Parmi les coaccusés du capitaine Camara, figurait Moussa Tiégboro Camara, son ancien secrétaire d’Etat chargé des services spéciaux, de la lutte antidrogue et du grand banditisme, condamné également à vingt ans de prison. Son neveu et ancien membre de sa garde rapprochée, Marcel Guilavogui, a été condamné à dix-huit ans de prison. Le tribunal a été plus clément avec l’ancien aide de camp de Moussa Dadis Camara et chef de la garde présidentielle, Aboubacar Toumba Diakité. (En 2009, c’est lui qui avait tiré une balle dans la tête de son chef, à laquelle Moussa Dadis Camara avait miraculeusement survécu). Il a été condamné à dix ans de prison. La perpétuité a été prononcée contre Claude Pivi, l’ancien chef de l’antidrogue, qui manquait à l’appel lors du verdict (en novembre 2023, il est parvenu à s’évader de la maison centrale de Conakry).
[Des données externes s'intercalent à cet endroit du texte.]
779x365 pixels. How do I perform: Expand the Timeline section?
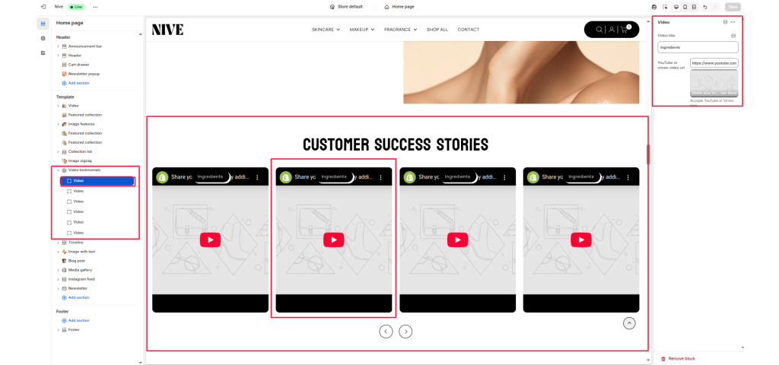click(58, 243)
Ibrahima Sory II Tounkara, le président du tribunal : « Il convient de déclarer Moussa Dadis Camara coupable de crimes contre l’humanité sur la base de la responsabilité du supérieur hiérarchique »
La présidente de l’Association des victimes, parents et amis du 28 septembre (AVIPA) :« L'aboutissement d'un combat de 15 ans, celui de la recherche de la vérité et la justice pour les victimes … Nous continuerons à œuvrer pour que chaque victime obtienne réparation et pour que de tels événements ne se reproduisent plus jamais en Guinée »
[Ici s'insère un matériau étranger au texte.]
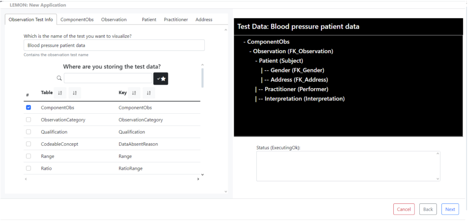The image size is (468, 221).
Task: Switch to the Patient tab
Action: click(x=149, y=19)
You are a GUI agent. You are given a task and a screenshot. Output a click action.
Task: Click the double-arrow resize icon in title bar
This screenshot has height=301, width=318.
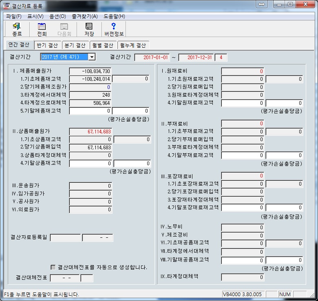point(262,4)
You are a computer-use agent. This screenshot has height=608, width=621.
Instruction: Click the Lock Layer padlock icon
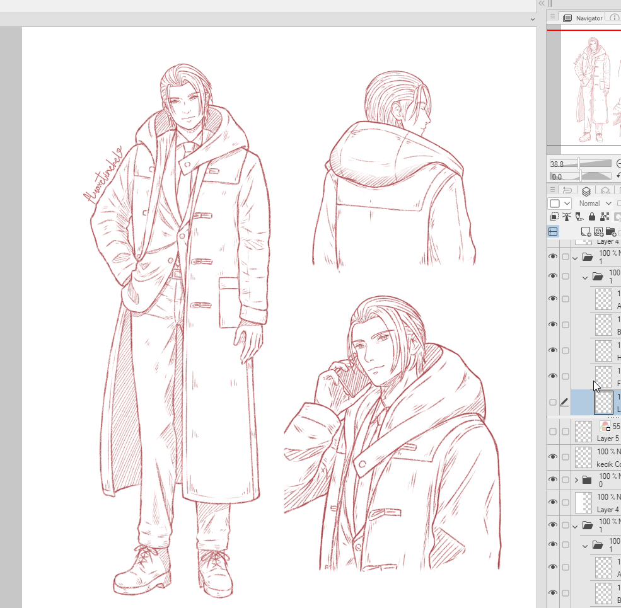click(591, 217)
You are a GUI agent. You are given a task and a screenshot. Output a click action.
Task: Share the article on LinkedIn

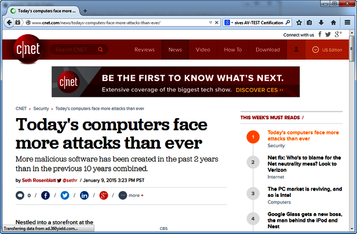84,195
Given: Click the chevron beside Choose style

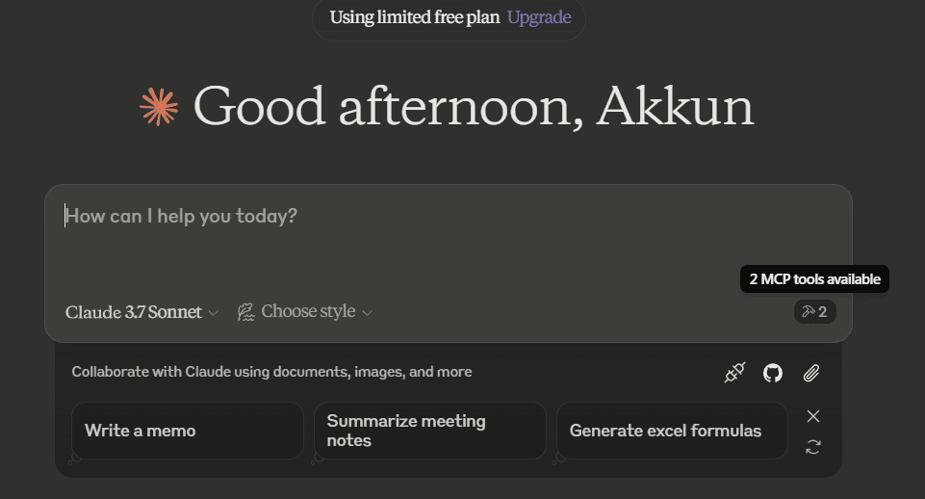Looking at the screenshot, I should (367, 313).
Amnesty international : « Un verdict historique pourra servir d’exemple dans le monde entier et en Guinée, où l’utilisation illégale d’armes à feu et l’utilisation excessive de la force lors de manifestations reste monnaie courante »
Le Bureau du Procureur de la Cour pénale internationale (CPI) a salué le verdict : « un tournant dans l’établissement de la vérité sur les événements du 28 septembre 2009 et dans la reddition des comptes par ceux qui portent la plus grande responsabilité dans les atrocités qui ont été commises … Les juges guinéens ont envoyé un signal clair selon lequel personne n'est au-dessus des lois »
Le 28 septembre 2009, le stade de Conakry, où se tenait un meeting de l’opposition pour protester contre une éventuelle candidature de Moussa Dadis Camara à la présidentielle, est devenu le théâtre d’un déchaînement de violence. Alors que les leaders de l’opposition se relayaient au micro pour dire leur désapprobation quant à une éventuelle candidature du chef de la junte, des soldats cagoulés ont fait irruption dans l’enceinte. Au moins 156 personnes ont été tuées par balle, à coups de machette ou de couteau, par des éléments des forces de défense et de sécurité guinéennes déchaînées. Mille quatre cents personnes ont été blessées. Plus de cent femmes ont aussi subi des viols et des mutilations sexuelles, selon une commission d’enquête internationale mandatée par les Nations unies. Certaines ont été séquestrées et contraintes à devenir des esclaves sexuelles durant les jours suivants dans des camps militaires ou des villas de la capitale. Les militaires se sont ensuite lancés dans une opération de dissimulation, inhumant les corps dans des fosses communes.
A la tête Comité national pour la démocratie et le développement, Moussa Dadis Camara a dirigé la Guinée du 23 décembre 2008 au 3 décembre 2009. à la tête du au pouvoir après un coup d’État.